Given a non-empty special binary tree consisting of nodes with the non-negative value, where each node in this tree has exactly two or zero sub-node. If the node has two sub-nodes, then this node’s value is the smaller value among its two sub-nodes.
Given such a binary tree, you need to output the second minimum value in the set made of all the nodes’ value in the whole tree.
If no such second minimum value exists, output -1 instead.
Example 1:
Input:
2
/ \
2 5
/ \
5 7
Output: 5
Explanation: The smallest value is 2, the second smallest value is 5.
Example 2:
Input:
2
/ \
2 2
Output: -1
Explanation: The smallest value is 2, but there isn’t any second smallest value.
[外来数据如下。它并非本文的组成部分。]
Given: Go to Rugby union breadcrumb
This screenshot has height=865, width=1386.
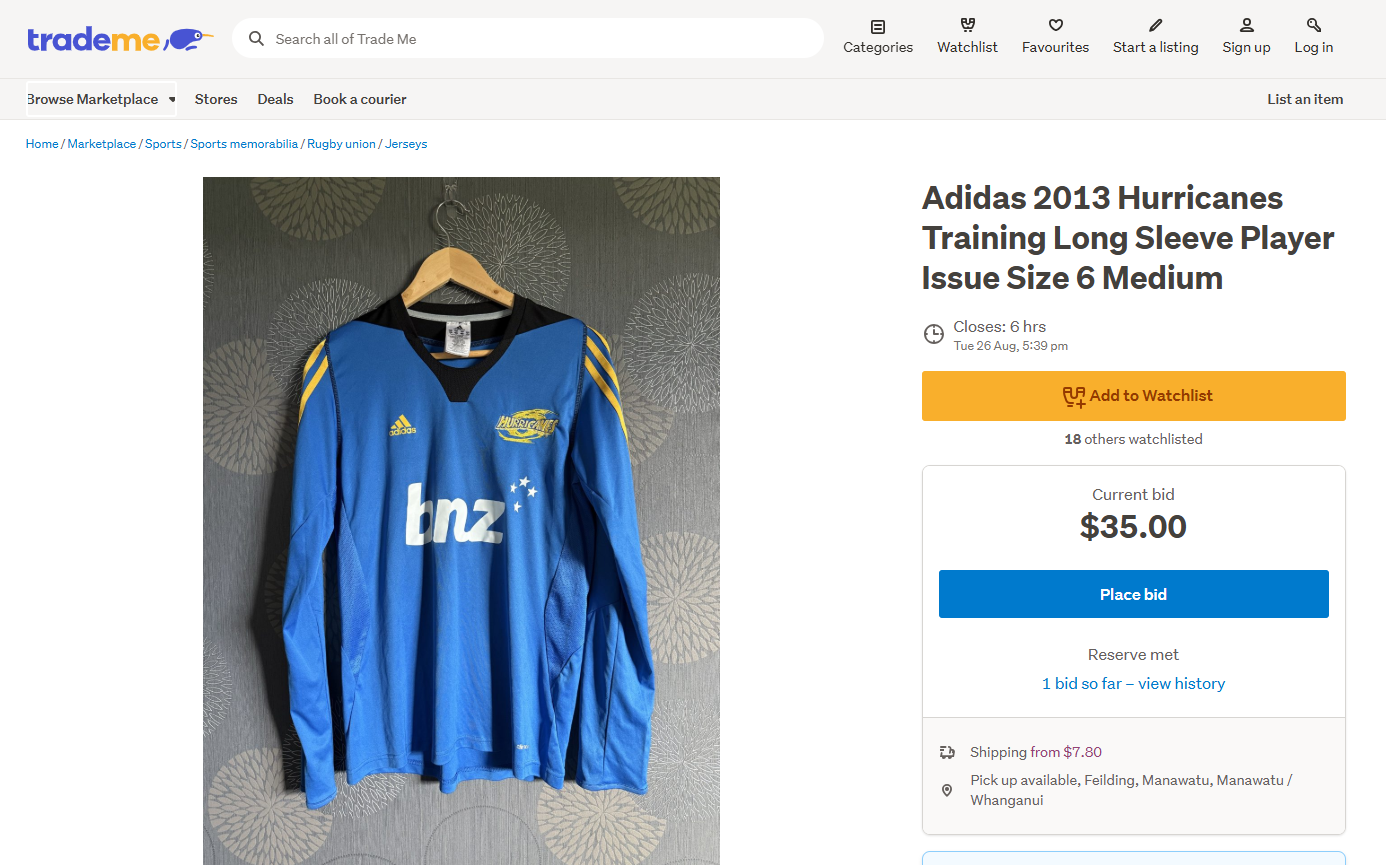Looking at the screenshot, I should pos(341,144).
参加contest遇到的题,不过我没做出来。我一直困于如何去利用题目中树的特殊性:有两个孩子或者没有;根节点是两个子节点中较小的那个。
但实际上我提醒过自己很多次,题目拿来先想最最straightforward的方法,也就是逻辑最简单的暴力解法。这道题我曾经很多次想到干脆用tree traversal来写,然后记录所有节点,最后在节点中找第二小的就好了。但是一直很纠结,觉得自己没利用的题目,怕继续想。再一个也是我不知道如何记录traverse到的所有节点。所以,也给以后提个醒。尽量先能写出来,不管多笨,先写出来要紧。这道题其他的写法我暂时不是很理解,先掌握最简单的吧,一步步来。
我是在网上看到其他语言写的这种用Set的方法,以及在stackoverflow找到的如何拿到kth element in a hashSet的方法。然后用preOrder traversal来遍历树,把所有遍历过的节点都记录到HashSet里面,最后再取第二小的就可以了。
/**
* Definition for a binary tree node.
* public class TreeNode {
* int val;
* TreeNode left;
* TreeNode right;
* TreeNode(int x) { val = x; }
* }
*/
class Solution {
public int findSecondMinimumValue(TreeNode root) {
if (root == null){
return -1;
}
Set<Integer> set = new HashSet<>();
preOrder(root, set);
if (set.size() < 2){
return -1;
}
int index = 0;
for (Integer num : set){
if (index == 1){
return num;
}
index++;
}
return -1;
}
private void preOrder(TreeNode head, Set<Integer> set){
if (head == null){
return;
}
set.add(head.val);
preOrder(head.left, set);
preOrder(head.right, set);
}
}